» **WRITTEN TASK**
Lay out each line of the listing below as a numbered list, omitting blank lines and leaving the pictures out.
━━ SUPPLIED MATERIAL ━━
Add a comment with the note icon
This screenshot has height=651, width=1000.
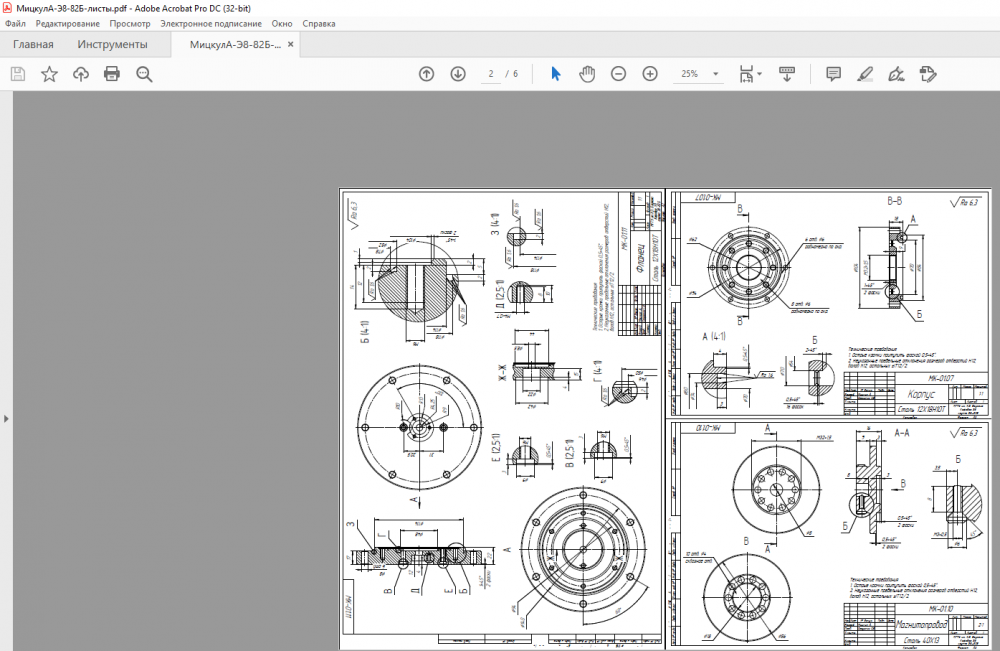point(833,74)

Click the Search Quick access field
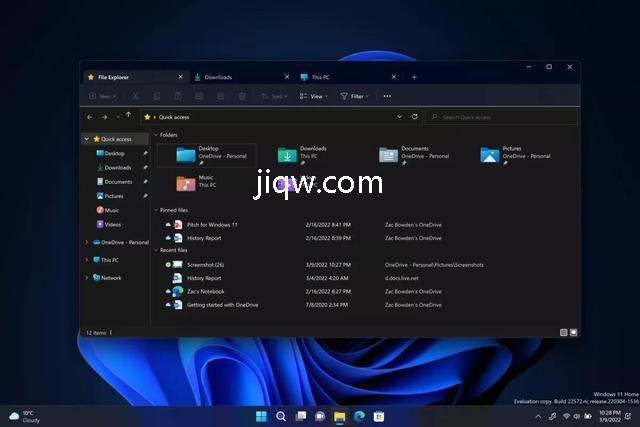[501, 117]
━━━
» **SOLUTION TO THE PROBLEM**
1. Add a comment with the note icon
2. This screenshot has height=651, width=1000.
3. point(833,74)
4. Click the Search Quick access field
5. [501, 117]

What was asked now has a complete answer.